Wednesday, June 20, 2012

Oh Well....

For those of us with insufficient air conditioning in Manhattan, the first summer heat wave comes with an extra sense of suffocation.  Atmospheric claustrophobia.  People who live in smallish apartments tend to share dreams of opening a closet into a barn-like studio space, or an unexpected ocean view revealing itself through a secret window---or the ceiling suddenly rising...  we've been here before.  95 degrees and above is like an inversion of this.  You close your eyes and feel the collapse.

I've been reading a Murakami novel in which the protagonist, having listened to a terrifying tale of a soldier trapped for weeks in a deep narrow well, has taken to lowering himself for prolonged periods into just such a neighborhood well, where all sorts of fears and revelations take him into a new strange dimension of existence.

I do personally wander into such holes-- some emotional, some philosophical-- for whatever dark reason, and have become recently fascinated by the concept of minimal existence.  Economically speaking, this is a way of life; but physically--- well, vampires shut themselves into coffins... and some New Yorkers, according to a certain interior design blog, reside and flourish in an actual closet space.  I suppose this is the ipod-nano version of real estate-- appealing, as is minimalism in general, but I wonder, like the million songs trapped inside a tiny plastic rectangle, whether our intellects are as compressed as the tiny nano digital music files...   life in a cheap download, zip-filed virtual space.  What is going to happen when those virtual 'goggles' become as common as iPods, and we are all able to exist in a palatial environment, in our own tiny closet-beds?  Will Manhattan property values decrease?  Will my neighbors leave me alone and credit me for starting the trend of downsizing well ahead of my time?  Will the spatially obese see the spatially anorexic with new eyes?

We may be legislated into giving up our super sized drink cups.  Does this mayor not realize some of us economically challenged parents  buy these to distribute among 4 or 5 kids?  Is this yet another indignity to distract the already-punished from peering into the monster garages and liquor cabinets of the J.P. Morgan boys who have lost more money in a week than some African countries have seen in the entire 20th century?  Why not limit the size of allowable personal bank accounts, instead of hiking subway fares for us poor schmucks?  Trim the mountains of economic fat the bankers have not just scarfed up but hoarded.  10-gallon-sized cups of liquid gold that is poisoning their hearts.  Let them all eat precious-metal cake at $1,600 an ounce because they have health insurance.  The expensive kind.

I took a walk down Fifth Avenue Sunday and the crowds of eager shoppers were like nothing I've seen before in Manhattan.  Lines to get into Abercrombie which rival the Christmas Santa lines at Macy's.  For what?  The privilege to stand on line to buy mall-quality merchandise in the most expensive real estate in the world?  I don't get it.

Then again, I still don't have a cellphone.  "How can you live?" a young man asked me the other day.  How can you live without stacks of books and art and Beethoven and Leonard Cohen records and an old leather jacket, I wanted to ask him in return, but I shrugged.

My son called last night with new romance issues.  My niece, too, was waiting for a text from a boy she likes.  Personally, I can live without immediate answers.  The guy in the well took his watch with him, but couldn't actually see the time without light.  I like this.  So..."Does he like me?" my niece wants to know, while she is texting another person and reading an incoming message.  The nano-affair in the nano-phone screen... 3 texts and it's sex... 3 texts and it's over.

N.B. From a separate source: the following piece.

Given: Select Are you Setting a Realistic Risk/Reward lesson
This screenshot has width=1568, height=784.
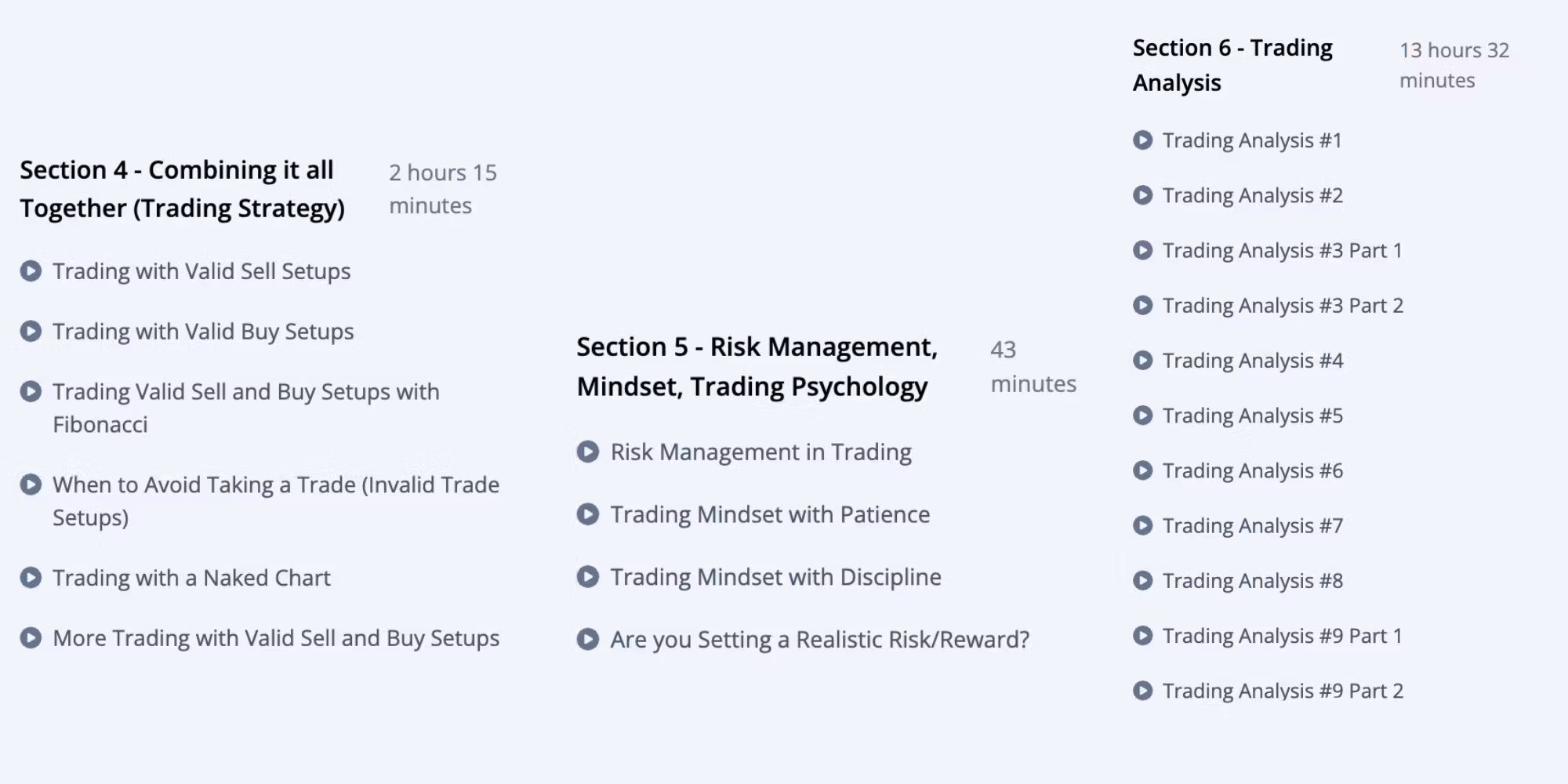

I don't know if I would want to know about love anymore.  I don't really always want to answer the phone in my house... I don't want bad test results and I don't want to know if there is really salvation at the end and whether it will hurt when I die or how much money I have in my bank account.  At least I want to filter when the answer comes.  I want to open the letter slowly, by candlelight, or let it sit on the windowsill for a few days.  I want to admire the stamp and feel how fat the letter is-- -whether my lover has taken time to explain things, to confess.  I want to feel the space of time because there is little time in the space I occupy here, and the long summer days are feeling just so short and precious.  I don't want to know how hot it is or what time the sun will rise, or how many scorching days I must endure in my darkened apartment with old things in it which have seen many, many lifetimes and are patient.  'Well...'..I said ominously to both my son and my niece who have no idea I am reading Murakami in this heat with the Mogwai soundtrack in my head and cavernous dreams without walls waiting for me in my existential bed.